Task details: Could you quote everything from the line containing "This screenshot has height=496, width=915." down to the line containing "Screen dimensions: 991x793", both included, with the pictures left out?

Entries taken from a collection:
----------
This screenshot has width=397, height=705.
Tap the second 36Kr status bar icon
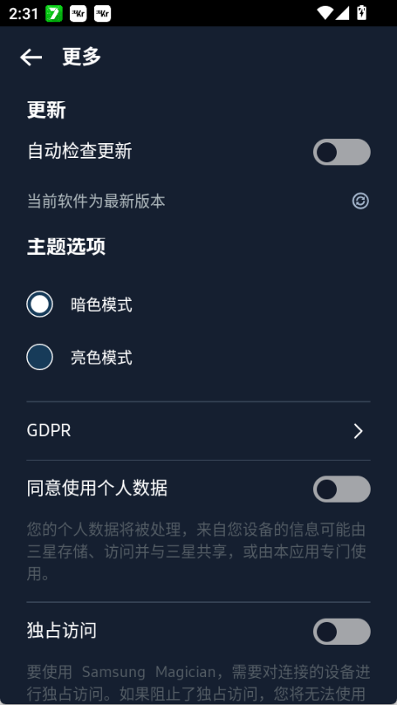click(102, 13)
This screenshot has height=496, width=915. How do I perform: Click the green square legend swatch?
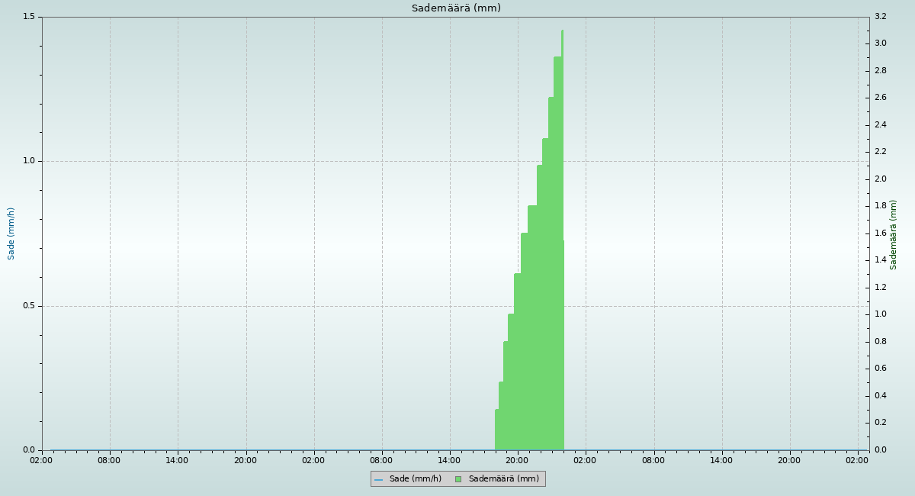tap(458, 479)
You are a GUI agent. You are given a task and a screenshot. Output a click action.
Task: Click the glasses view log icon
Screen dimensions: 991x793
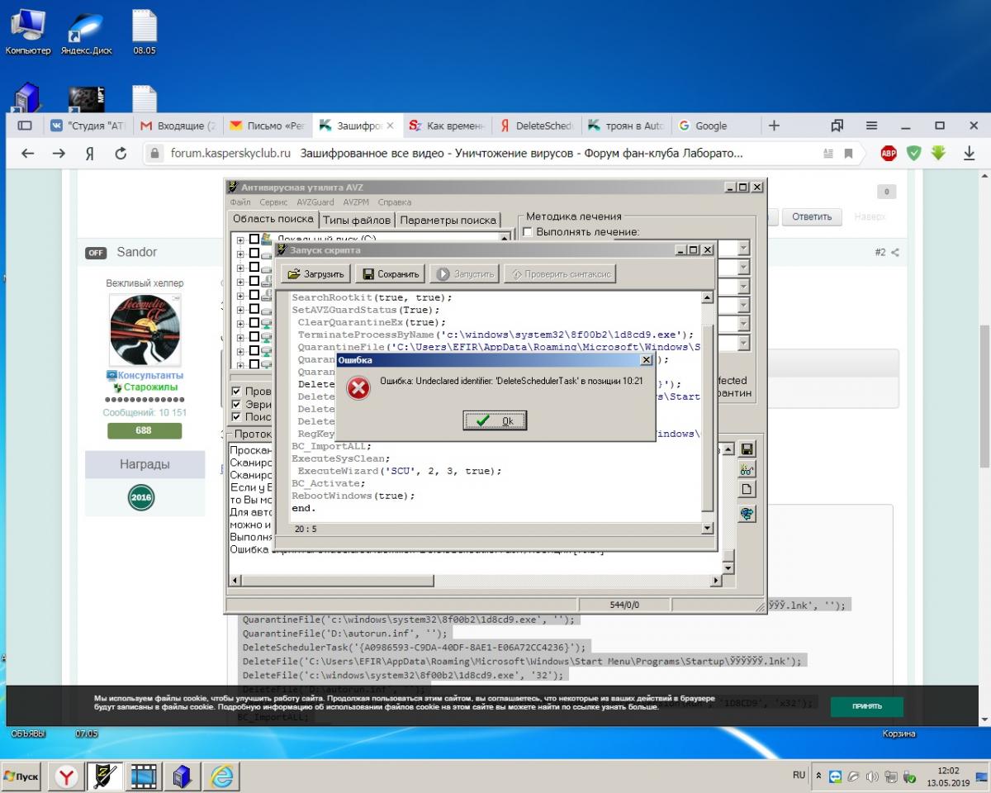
----------
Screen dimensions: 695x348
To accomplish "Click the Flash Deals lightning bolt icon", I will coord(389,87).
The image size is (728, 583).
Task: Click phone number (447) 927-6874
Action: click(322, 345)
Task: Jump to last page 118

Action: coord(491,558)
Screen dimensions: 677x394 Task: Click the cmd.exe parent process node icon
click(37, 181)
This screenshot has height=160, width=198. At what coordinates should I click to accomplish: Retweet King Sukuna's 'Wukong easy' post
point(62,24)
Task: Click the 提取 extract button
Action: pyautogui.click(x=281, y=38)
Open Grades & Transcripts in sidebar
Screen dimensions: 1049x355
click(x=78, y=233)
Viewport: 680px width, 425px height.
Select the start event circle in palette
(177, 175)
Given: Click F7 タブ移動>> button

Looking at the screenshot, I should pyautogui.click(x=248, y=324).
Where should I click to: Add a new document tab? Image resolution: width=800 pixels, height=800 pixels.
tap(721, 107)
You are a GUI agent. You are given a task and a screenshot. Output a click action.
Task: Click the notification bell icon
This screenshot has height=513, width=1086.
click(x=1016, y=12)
----------
Full solution:
This screenshot has height=496, width=915. How do I perform: Click the green square legend swatch?
tap(458, 479)
You are a GUI agent. You are given a task and a screenshot. Output a click action.
Task: Click the glasses view log icon
Screen dimensions: 991x793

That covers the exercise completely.